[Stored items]
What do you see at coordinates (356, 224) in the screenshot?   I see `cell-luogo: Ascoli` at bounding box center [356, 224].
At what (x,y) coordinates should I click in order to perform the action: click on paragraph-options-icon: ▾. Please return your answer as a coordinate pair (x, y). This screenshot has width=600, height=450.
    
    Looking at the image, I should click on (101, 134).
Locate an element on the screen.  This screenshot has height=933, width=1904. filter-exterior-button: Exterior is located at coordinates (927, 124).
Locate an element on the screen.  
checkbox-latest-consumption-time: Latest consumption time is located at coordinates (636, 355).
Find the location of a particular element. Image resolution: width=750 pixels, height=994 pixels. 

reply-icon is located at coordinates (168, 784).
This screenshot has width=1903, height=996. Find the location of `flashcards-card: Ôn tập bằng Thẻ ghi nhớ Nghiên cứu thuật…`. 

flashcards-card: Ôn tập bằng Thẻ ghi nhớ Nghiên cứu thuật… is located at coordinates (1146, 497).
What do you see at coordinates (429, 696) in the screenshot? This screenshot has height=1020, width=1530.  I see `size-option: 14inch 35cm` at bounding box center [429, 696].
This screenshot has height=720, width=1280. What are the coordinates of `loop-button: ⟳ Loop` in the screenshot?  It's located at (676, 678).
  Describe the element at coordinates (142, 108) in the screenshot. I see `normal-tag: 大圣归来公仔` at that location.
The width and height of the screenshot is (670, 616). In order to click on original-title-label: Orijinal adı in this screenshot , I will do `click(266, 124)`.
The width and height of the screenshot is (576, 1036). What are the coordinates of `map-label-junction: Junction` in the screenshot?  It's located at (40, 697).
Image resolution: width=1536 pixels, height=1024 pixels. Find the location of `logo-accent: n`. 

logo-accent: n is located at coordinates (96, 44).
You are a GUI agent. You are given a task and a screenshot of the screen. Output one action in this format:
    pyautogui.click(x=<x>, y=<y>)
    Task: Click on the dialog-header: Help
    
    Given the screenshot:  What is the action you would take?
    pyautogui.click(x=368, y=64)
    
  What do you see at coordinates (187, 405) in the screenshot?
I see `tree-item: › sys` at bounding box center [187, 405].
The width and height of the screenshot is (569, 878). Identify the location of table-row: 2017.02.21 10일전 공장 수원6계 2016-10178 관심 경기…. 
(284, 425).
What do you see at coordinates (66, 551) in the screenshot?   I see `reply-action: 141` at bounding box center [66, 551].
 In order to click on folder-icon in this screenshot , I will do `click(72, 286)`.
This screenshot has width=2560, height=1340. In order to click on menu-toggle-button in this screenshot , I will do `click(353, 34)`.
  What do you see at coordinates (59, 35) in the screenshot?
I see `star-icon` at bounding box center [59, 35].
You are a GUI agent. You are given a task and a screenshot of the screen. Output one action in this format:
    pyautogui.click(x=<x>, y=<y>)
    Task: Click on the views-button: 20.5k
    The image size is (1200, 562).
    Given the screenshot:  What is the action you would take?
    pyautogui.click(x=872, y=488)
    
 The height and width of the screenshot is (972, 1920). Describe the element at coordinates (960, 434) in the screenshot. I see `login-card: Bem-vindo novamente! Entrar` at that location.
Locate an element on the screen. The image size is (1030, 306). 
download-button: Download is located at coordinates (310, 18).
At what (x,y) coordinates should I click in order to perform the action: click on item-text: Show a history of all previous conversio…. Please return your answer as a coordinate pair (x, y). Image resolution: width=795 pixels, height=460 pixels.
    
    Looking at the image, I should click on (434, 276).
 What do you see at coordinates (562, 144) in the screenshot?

> _Task brief_
Rewrite all the rows above, switching "Locate an element on the screen" to "Find an element on the screen" wherever it appears and leaving everything else as it is.

> _Answer space_
What do you see at coordinates (356, 224) in the screenshot?   I see `cell-luogo: Ascoli` at bounding box center [356, 224].
At what (x,y) coordinates should I click in order to perform the action: click on paragraph-options-icon: ▾. Please return your answer as a coordinate pair (x, y). This screenshot has width=600, height=450.
    
    Looking at the image, I should click on (101, 134).
Find an element on the screen.  This screenshot has height=933, width=1904. filter-exterior-button: Exterior is located at coordinates (927, 124).
Find an element on the screen.  
checkbox-latest-consumption-time: Latest consumption time is located at coordinates (636, 355).
Find the location of a particular element. Image resolution: width=750 pixels, height=994 pixels. 

reply-icon is located at coordinates (168, 784).
This screenshot has width=1903, height=996. Find the location of `flashcards-card: Ôn tập bằng Thẻ ghi nhớ Nghiên cứu thuật…`. 

flashcards-card: Ôn tập bằng Thẻ ghi nhớ Nghiên cứu thuật… is located at coordinates (1146, 497).
What do you see at coordinates (429, 696) in the screenshot? This screenshot has height=1020, width=1530.  I see `size-option: 14inch 35cm` at bounding box center [429, 696].
This screenshot has height=720, width=1280. What are the coordinates of `loop-button: ⟳ Loop` in the screenshot?  It's located at (676, 678).
  Describe the element at coordinates (142, 108) in the screenshot. I see `normal-tag: 大圣归来公仔` at that location.
The width and height of the screenshot is (670, 616). In order to click on original-title-label: Orijinal adı in this screenshot , I will do `click(266, 124)`.
The width and height of the screenshot is (576, 1036). What are the coordinates of `map-label-junction: Junction` in the screenshot?  It's located at (40, 697).
Image resolution: width=1536 pixels, height=1024 pixels. Find the location of `logo-accent: n`. 

logo-accent: n is located at coordinates (96, 44).
You are a GUI agent. You are given a task and a screenshot of the screen. Output one action in this format:
    pyautogui.click(x=<x>, y=<y>)
    Task: Click on the dialog-header: Help
    
    Given the screenshot:  What is the action you would take?
    pyautogui.click(x=368, y=64)
    
  What do you see at coordinates (187, 405) in the screenshot?
I see `tree-item: › sys` at bounding box center [187, 405].
The width and height of the screenshot is (569, 878). Identify the location of table-row: 2017.02.21 10일전 공장 수원6계 2016-10178 관심 경기…. 
(284, 425).
What do you see at coordinates (66, 551) in the screenshot?   I see `reply-action: 141` at bounding box center [66, 551].
 In order to click on folder-icon in this screenshot , I will do `click(72, 286)`.
This screenshot has width=2560, height=1340. In order to click on menu-toggle-button in this screenshot , I will do `click(353, 34)`.
  What do you see at coordinates (59, 35) in the screenshot?
I see `star-icon` at bounding box center [59, 35].
You are a GUI agent. You are given a task and a screenshot of the screen. Output one action in this format:
    pyautogui.click(x=<x>, y=<y>)
    Task: Click on the views-button: 20.5k
    The image size is (1200, 562).
    Given the screenshot:  What is the action you would take?
    pyautogui.click(x=872, y=488)
    
 The height and width of the screenshot is (972, 1920). Describe the element at coordinates (960, 434) in the screenshot. I see `login-card: Bem-vindo novamente! Entrar` at that location.
Find an element on the screen. The image size is (1030, 306). 
download-button: Download is located at coordinates (310, 18).
At what (x,y) coordinates should I click in order to perform the action: click on item-text: Show a history of all previous conversio…. Please return your answer as a coordinate pair (x, y). Image resolution: width=795 pixels, height=460 pixels.
    
    Looking at the image, I should click on (434, 276).
 What do you see at coordinates (562, 144) in the screenshot?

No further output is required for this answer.